Беда моя была в том, что я принимала все, что говорил мне Бадди Уиллард, за чистую монету. Помню первую ночь, когда он поцеловал меня. Это было после дня первокурсника в Иейле.

Странны были сами по себе обстоятельства, при которых он пригласил меня на этот праздник.

На рождественские каникулы он вдруг свалился к нам в дом как снег на голову. Он был в толстом белом свитере и казался таким красивым, что я буквально не могла отвести от него глаз. А он возьми да и скажи:

— А можно мне как-нибудь заехать в колледж повидаться с тобой, а?

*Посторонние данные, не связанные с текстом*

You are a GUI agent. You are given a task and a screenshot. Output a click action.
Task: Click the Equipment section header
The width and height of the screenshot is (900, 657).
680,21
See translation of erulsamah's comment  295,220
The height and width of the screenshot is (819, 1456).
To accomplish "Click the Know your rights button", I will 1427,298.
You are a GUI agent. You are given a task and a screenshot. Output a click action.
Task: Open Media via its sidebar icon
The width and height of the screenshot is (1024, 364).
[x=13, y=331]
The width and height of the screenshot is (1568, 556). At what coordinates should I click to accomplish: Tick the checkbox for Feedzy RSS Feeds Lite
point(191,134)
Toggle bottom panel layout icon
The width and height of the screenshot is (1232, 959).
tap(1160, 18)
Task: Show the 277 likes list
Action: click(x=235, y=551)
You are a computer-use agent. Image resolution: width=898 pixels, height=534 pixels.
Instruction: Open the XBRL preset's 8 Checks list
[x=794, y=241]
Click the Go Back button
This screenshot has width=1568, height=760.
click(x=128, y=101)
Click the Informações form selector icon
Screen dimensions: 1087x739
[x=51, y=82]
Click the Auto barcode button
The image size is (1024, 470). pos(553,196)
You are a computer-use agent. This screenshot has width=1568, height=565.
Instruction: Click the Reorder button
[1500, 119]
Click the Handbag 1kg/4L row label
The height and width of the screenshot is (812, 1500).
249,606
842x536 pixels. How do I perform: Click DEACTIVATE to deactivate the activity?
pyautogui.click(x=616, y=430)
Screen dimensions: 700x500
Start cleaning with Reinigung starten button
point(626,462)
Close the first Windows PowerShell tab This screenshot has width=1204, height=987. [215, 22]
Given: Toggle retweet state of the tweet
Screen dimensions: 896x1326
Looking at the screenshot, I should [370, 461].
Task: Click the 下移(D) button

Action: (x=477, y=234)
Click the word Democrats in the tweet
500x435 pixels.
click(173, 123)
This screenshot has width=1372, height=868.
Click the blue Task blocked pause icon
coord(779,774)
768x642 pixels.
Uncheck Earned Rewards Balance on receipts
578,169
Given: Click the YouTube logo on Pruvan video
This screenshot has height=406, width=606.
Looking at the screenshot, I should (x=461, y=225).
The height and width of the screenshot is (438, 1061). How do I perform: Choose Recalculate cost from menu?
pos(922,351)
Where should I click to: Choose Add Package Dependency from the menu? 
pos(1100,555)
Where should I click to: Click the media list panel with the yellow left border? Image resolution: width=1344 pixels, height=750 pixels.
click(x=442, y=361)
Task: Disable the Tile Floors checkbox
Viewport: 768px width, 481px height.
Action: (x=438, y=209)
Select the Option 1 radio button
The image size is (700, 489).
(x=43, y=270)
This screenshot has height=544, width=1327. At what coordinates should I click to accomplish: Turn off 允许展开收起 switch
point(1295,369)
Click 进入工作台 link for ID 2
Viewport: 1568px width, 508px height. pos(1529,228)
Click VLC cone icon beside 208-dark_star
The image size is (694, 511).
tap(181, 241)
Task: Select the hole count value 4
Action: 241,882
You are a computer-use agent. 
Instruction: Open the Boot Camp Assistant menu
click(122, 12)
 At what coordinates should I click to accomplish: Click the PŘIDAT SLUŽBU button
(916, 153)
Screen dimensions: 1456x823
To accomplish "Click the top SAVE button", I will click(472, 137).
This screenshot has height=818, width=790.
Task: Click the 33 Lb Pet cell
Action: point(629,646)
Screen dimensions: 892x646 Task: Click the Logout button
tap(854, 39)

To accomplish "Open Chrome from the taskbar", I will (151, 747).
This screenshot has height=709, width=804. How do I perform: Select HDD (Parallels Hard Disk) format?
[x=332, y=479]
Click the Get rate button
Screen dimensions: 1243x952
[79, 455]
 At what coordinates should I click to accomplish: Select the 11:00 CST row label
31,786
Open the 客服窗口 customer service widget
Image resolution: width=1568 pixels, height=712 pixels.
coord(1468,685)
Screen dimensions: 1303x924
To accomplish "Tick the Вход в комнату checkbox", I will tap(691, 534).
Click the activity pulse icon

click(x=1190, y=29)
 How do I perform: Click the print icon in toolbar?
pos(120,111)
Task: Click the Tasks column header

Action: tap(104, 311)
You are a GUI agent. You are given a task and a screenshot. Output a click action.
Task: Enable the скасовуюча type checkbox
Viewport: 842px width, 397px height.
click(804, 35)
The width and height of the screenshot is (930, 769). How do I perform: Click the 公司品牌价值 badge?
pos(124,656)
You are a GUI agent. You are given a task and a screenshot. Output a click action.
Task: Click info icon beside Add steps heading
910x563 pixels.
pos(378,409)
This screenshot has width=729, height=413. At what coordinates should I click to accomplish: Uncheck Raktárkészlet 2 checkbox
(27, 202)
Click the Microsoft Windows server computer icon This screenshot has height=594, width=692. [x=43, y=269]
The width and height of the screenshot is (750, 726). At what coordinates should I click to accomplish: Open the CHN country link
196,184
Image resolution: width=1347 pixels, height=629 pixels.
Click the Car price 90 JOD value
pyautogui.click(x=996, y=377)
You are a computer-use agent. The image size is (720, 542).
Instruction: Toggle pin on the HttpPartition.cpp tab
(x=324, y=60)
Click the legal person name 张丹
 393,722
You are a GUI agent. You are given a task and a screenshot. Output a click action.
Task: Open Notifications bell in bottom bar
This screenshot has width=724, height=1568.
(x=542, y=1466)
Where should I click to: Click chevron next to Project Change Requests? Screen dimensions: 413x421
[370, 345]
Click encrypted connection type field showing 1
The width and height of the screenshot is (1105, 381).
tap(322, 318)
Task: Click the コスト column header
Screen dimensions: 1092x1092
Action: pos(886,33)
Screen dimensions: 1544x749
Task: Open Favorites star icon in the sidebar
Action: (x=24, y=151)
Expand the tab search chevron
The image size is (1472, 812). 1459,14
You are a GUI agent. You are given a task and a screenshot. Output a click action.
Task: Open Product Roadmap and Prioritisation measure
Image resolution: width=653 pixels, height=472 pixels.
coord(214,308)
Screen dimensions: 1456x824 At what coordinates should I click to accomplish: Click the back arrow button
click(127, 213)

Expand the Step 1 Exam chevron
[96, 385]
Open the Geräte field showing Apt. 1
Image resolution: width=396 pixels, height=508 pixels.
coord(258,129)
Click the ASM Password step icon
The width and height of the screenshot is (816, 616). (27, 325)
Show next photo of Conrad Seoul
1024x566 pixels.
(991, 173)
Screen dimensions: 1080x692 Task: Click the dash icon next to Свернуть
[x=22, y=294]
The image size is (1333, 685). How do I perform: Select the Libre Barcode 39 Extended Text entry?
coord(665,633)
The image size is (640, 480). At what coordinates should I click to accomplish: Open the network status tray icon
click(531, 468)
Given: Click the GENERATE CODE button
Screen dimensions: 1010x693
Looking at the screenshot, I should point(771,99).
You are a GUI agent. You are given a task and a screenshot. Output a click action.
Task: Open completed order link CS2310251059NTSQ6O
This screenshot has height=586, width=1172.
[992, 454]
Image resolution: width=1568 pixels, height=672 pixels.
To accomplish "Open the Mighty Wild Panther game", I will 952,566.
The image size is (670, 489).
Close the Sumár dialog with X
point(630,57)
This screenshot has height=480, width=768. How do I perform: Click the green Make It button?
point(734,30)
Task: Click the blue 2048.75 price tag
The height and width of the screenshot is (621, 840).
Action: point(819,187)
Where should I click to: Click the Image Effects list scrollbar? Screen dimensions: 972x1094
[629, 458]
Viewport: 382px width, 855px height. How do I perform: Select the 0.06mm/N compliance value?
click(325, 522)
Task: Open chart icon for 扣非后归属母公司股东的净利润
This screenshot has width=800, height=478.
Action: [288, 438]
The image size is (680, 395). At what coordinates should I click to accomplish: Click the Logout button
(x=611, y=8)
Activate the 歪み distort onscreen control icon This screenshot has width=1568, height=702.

Я была просто потрясена. До этих пор я видела Бадди лишь по воскресеньям в церкви, куда мы приезжали каждый из своего колледжа, и только с порядочного расстояния; и я не могла понять, почему это он вдруг заявился повидать меня, — а ему пришлось пробежать от своего дома до нашего две мили, но он сказал, что это он так готовится к кроссу.

Разумеется, наши матери между собой дружили. Они вместе ходили в школу, а потом обе вышли замуж за своих учителей и осели в одном и том же городишке, но Бадди все время, пока мы учились в начальной школе, вечно куда-нибудь уезжал — то на семинар для одаренных подростков, то — летом — подработать денег в Монтане, поэтому дружба наших матерей не имела ровным счетом никакого значения.

После этого неожиданного визита я долгое время ничего о Бадди не слышала, аж до одного милого субботнего утра в начале марта. Я сидела у себя в комнате общежития и готовилась к предстоящему в понедельник экзамену по истории крестовых походов, штудируя жизнеописания Питера Отшельника и Уолтера Нищеброда, — и тут у нас на первом этаже зазвонил телефон. Обычно девицы спускались в холл к телефону по очереди, но поскольку я была единственной младшекурсницей на этаже, чаще всего гоняли вниз меня. Я обождала минуту, чтобы выяснить, не опередил ли кто-нибудь меня или, наоборот, не перегонит ли. Но потом сообразила, что никого нет — кто играет в сквош, кто уехал на уик-энд, — и подойти пришлось мне самой.

— Это ты, Эстер? — спросила дежурная, сидящая внизу. — Вот и хорошо: тебя какой-то мужчина спрашивает.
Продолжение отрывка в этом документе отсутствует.